As a nation that has traditionally welcomed other cultures to our shores, we are one of the most advanced nations in ethnic assimilation. I would also argue that, with the possible exception of Canada and the United Kingdom , our prison systems have accommodated diversity fairly, while promoting human rights.
|Flash bulbs and confetti abound at the opening of the 2007 International Correctional and Prisons Association conference in Bangkok, Thailand.|
But here is the rub. The intense international attention given to the misdeeds of a few at Abu Graib and our definition of the rule of law for prisoners held in Guantanamo has eliminated the moral high ground that we once felt we owned. Add to this to the well-publicized levels of crowding that we tolerate, along with a marked reduction of programs to reduce re-offending, and Americans at international conferences find themselves in the uncomfortable and uncharted waters of defending rather than inspiring.
Until you have received a lecture (albeit polite) on the fallibility of the American approach to rehabilitation from a third world nation with a gross domestic product less than Missouri, you have not experienced humility. In my 33 years of involvement with justice planning, I have enthusiastically accompanied correctional representatives of numerous countries on tours of our houses of correction. Now, I am told there is little to nothing from our system that they wish to adapt into their system.
Our host country, Thailand, whose recent interpretation of democracy regularly made our evening news until college football season started, opened the eyes of many with the range and variety of rehabilitation programs it has implemented to meet the needs of an increasingly diverse population. How many systems actually have a vocational training program that teaches transvestites how to dance so they can get and maintain a job upon release? No joke.
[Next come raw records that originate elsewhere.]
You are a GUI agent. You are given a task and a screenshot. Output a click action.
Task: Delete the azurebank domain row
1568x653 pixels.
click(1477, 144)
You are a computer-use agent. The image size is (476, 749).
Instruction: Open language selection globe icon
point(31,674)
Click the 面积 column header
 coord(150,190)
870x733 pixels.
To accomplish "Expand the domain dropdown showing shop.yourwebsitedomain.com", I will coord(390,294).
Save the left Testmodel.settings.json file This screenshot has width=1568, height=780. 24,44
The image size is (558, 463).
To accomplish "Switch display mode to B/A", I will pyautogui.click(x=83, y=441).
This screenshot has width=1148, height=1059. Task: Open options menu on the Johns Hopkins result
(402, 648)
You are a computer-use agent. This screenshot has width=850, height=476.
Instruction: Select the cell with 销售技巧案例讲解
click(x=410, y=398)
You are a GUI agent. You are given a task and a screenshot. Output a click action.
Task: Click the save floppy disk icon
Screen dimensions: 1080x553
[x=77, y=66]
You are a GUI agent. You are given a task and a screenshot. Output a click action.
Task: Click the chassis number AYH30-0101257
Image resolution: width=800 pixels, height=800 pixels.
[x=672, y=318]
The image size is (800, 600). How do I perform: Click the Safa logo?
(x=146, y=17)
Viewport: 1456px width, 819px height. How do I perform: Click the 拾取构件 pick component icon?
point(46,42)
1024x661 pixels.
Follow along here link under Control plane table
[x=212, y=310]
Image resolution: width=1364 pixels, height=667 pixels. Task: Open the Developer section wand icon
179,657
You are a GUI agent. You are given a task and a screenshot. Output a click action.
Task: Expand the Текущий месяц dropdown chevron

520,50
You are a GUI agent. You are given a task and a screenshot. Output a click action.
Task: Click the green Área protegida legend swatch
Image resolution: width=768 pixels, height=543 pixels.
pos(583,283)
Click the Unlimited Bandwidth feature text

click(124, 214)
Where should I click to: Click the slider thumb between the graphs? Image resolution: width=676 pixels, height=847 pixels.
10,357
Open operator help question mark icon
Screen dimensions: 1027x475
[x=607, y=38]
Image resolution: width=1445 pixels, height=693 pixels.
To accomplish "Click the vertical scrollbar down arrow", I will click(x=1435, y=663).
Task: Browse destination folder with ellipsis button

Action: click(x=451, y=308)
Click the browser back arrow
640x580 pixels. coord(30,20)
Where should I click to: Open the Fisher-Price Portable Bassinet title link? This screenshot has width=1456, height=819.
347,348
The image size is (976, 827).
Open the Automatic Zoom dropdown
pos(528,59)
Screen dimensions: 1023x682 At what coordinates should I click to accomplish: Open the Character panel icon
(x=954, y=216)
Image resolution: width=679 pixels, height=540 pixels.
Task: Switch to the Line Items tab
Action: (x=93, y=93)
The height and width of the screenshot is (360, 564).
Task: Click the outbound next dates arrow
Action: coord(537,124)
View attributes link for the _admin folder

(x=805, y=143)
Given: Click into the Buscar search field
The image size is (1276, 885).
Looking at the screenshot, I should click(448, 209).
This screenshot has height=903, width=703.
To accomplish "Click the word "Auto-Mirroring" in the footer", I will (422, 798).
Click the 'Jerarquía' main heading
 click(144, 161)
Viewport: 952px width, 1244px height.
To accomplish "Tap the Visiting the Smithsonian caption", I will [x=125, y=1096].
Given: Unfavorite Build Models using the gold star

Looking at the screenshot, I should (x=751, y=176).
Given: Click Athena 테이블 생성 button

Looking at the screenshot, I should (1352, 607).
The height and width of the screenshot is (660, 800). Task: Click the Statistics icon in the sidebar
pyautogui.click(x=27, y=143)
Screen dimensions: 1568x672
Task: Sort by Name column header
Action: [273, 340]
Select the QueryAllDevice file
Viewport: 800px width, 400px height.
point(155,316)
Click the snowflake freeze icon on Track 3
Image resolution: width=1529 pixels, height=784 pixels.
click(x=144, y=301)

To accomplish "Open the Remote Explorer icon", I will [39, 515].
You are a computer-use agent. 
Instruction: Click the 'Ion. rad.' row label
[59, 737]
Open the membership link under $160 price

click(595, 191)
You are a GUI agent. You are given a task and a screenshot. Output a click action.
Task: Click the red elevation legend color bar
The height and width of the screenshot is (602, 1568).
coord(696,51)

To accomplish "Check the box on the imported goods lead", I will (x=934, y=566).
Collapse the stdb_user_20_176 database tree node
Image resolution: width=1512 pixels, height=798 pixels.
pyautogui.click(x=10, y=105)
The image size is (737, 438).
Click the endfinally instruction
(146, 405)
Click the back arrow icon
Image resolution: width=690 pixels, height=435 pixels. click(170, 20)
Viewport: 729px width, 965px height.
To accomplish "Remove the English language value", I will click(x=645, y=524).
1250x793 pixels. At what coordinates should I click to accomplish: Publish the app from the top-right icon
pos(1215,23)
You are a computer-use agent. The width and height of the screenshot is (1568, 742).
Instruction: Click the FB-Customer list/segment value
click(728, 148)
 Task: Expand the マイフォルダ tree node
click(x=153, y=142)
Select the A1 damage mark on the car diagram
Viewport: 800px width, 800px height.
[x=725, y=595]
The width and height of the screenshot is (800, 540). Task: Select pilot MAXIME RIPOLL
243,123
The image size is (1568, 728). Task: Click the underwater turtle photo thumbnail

Evidently, some tourists (and the economy depends on tourism) pay substantial amounts of money to attend well-choreographed transvestite galas. The point is, Thai officials have learned to link prisoner rehabilitation to a real world condition and invested resources to make the transition occur.
|Delegates from across the globe meet Thai inmates at an ICPA workshop held at Thonburi prison, near Bangkok.|
The importance of international information-sharing on matters of corrections goes hand-in-glove with an emerging global community that influences the value of our currency and the future of our economy. Correctly or not, the Internet has quickly exposed our methods for the care and custody of criminals to a newly suspicious world with a simple click of the mouse. If, as the five points noted above indicate, the United States is trending towards housing 18 percent of the world’s incarcerated population, then we should be willing to learn from the triumphs and failures of other cultures.
As uncomfortable as we may find our role as the world’s jailer, I am confident that if our core values remain grounded in the rule of law, we can regain the lost turf in prison reform of the last decade. Certainly, we have to continue to share concerns and solutions among ourselves but, I suggest, we should also be willing to learn from other nations that, with GDP’s a fraction of ours, have achieved incarceration rates that are also a fraction of ours.
The ICPA exists to promote the importance of connecting with many ethnic, political, and religious cultures in a shared hope for more humane and responsive correctional systems. Even in the world of corrections, we are challenged to think globally and act locally.
Stephen A. Carter, AICP, is principal of Carter Goble Lee LLC in Columbia, S.C. and a Correctional News columnist.